Multi-Sensor Timestamp Synchronization System
A hardware-software synchronization stack that aligns stereo thermal cameras, IMU, radar, and robot data through PTP network time, MCU-generated trigger pulses, and driver-level timestamp assignment for repeatable multi-sensor data collection.
Overview
A hardware-software synchronization stack that aligns stereo thermal cameras, IMU, radar, and robot data through PTP network time, MCU-generated trigger pulses, and driver-level timestamp assignment for repeatable multi-sensor data collection.
Details
Overview
Reliable multi-sensor fusion starts before the estimator: every thermal image, IMU sample, radar frame, and robot state has to refer to the same time base. This project builds that infrastructure as a hardware-software synchronization stack for the fireground robotics payload. It combines PTP network time, MCU-generated trigger pulses, UDP timestamp distribution, and driver-level timestamp assignment so that the recorded data streams are sensor-fusion ready.
The result is a practical synchronization platform for field-style robot sensing experiments.

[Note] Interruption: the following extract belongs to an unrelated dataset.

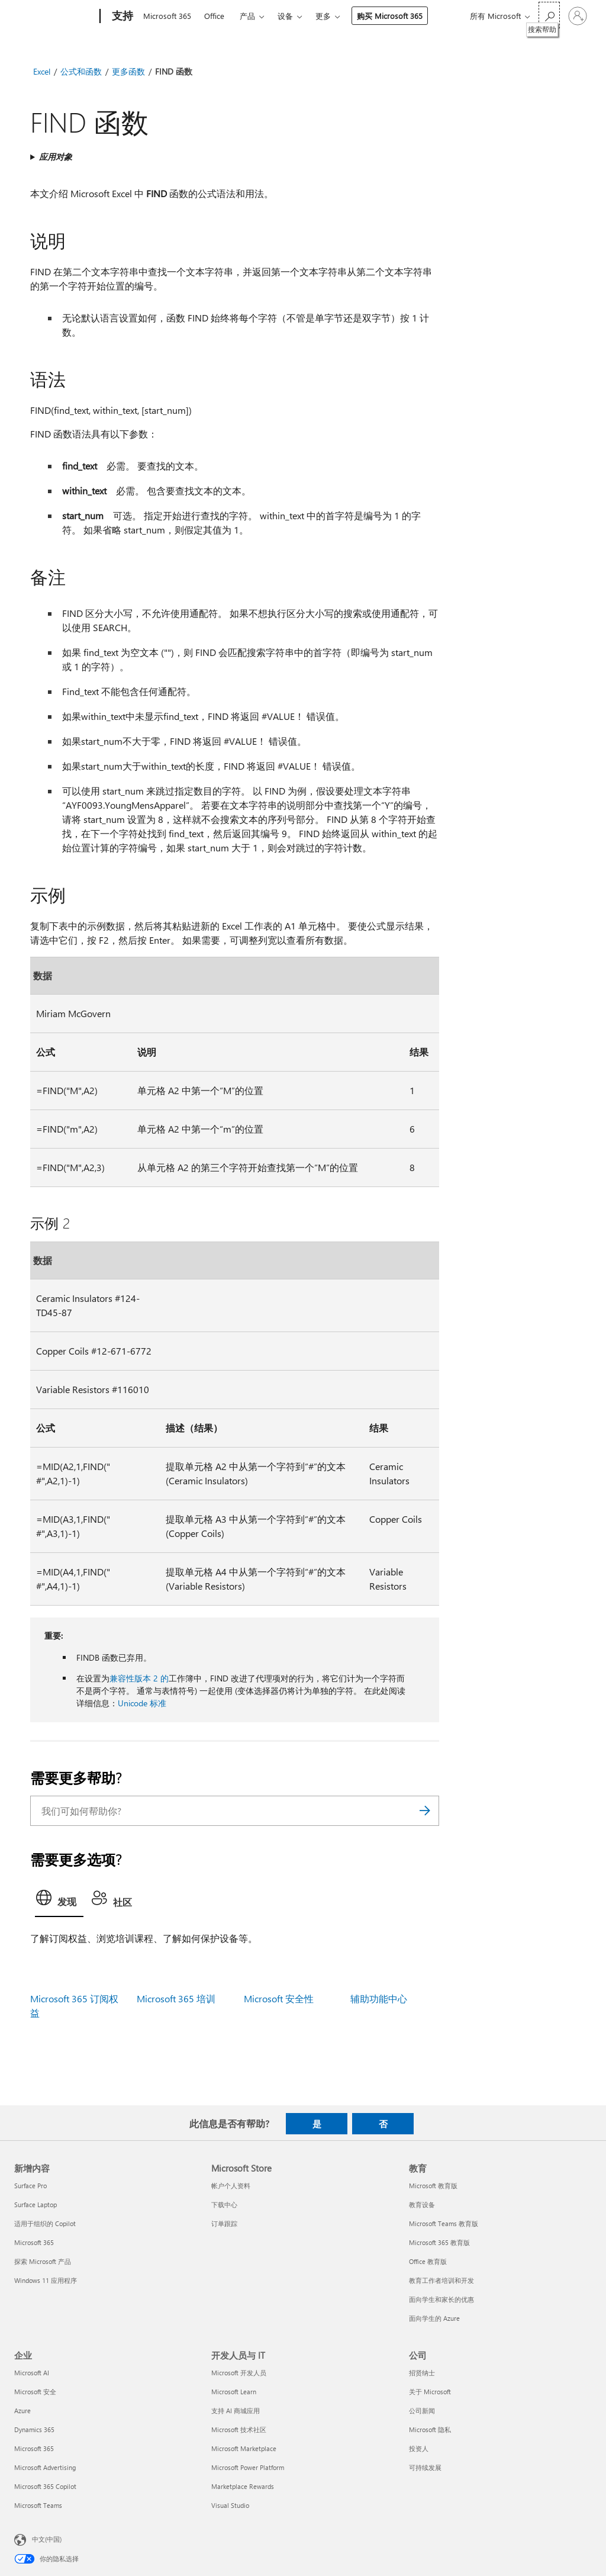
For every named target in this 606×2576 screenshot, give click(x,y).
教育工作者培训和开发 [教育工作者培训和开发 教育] (441, 2280)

Instead of relying only on PC receive time or approximate software synchronization, the stack ties physical trigger events to a network-synchronized clock and propagates that timestamp into the camera and IMU data paths.
Why Custom Synchronization Was Needed
Existing LiDAR-camera trigger references are useful for understanding hardware triggering, but they do not directly cover this payload. The fireground system has stereo thermal cameras, high-rate inertial data, radar, robot telemetry, and PTP-capable network devices, all of which have different timing interfaces and transport delays. A direct copy of a LiDAR-RGB trigger layout would still leave unresolved timestamp assignment and driver integration problems.

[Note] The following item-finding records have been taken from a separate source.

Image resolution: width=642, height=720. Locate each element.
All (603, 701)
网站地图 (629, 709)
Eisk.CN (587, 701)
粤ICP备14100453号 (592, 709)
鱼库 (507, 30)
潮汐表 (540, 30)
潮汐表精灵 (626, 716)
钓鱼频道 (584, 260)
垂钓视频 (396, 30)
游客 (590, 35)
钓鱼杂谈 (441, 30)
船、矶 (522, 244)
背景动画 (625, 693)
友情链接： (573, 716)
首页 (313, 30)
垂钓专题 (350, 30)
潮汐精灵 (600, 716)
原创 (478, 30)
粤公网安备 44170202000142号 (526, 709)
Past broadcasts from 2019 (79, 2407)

Network Time and Trigger Distribution
The system separates clock alignment from exposure triggering. A mini-PC acts as the PTP time source, while PTP-aware devices and the MCU synchronize to the same network clock. The MCU then generates physical trigger pulses for hard-synchronized sensors and broadcasts the corresponding PTP timestamp to the computer, where a software bridge distributes the event to sensor drivers.
This design gives each sensor the synchronization path it can actually support. Cameras can use hardware trigger pins for exposure timing. The IMU can use SyncIn count changes and interpolation against trigger events. PTP-capable devices can remain aligned through the network clock. The software layer then converts these heterogeneous timing signals into consistent ROS message timestamps.
Timing Logic
The timing path is built around the trigger event rather than the data arrival event. On each 25 Hz cycle, the MCU emits a hardware pulse and sends the PTP timestamp of that trigger. Image data may arrive later because of exposure and transport delay, but the driver can stamp the image with the trigger time rather than the PC receive time. For high-rate IMU data, trigger counts define synchronization frames and intermediate samples are assigned by interpolation.
Embedded Trigger Hardware
The embedded side is implemented on an STM32H743-class Ethernet MCU board. The firmware combines PTP/gPTP synchronization, GPIO trigger generation, UDP event broadcast, and persistent network configuration. The board acts as a bridge between the network clock and electrical trigger interfaces, making the timing system deployable with the robot payload rather than only on a lab bench.
Payload Integration
The synchronization stack is designed around the mobile fireground sensing platform, not as a standalone timing demo. The same payload carries the sensing, compute, thermal protection, and robot interface needed for field data collection. By aligning timestamps at the acquisition level, the system makes multi-sensor experiments easier to replay, compare, and debug.
The implementation spans embedded firmware, a trigger-event bridge, and adapted sensor drivers for the thermal cameras and IMU. The important contribution is the system boundary: hardware timing, network time, and software timestamps are treated as one pipeline, so the recorded sensor streams are aligned at acquisition time rather than patched afterward.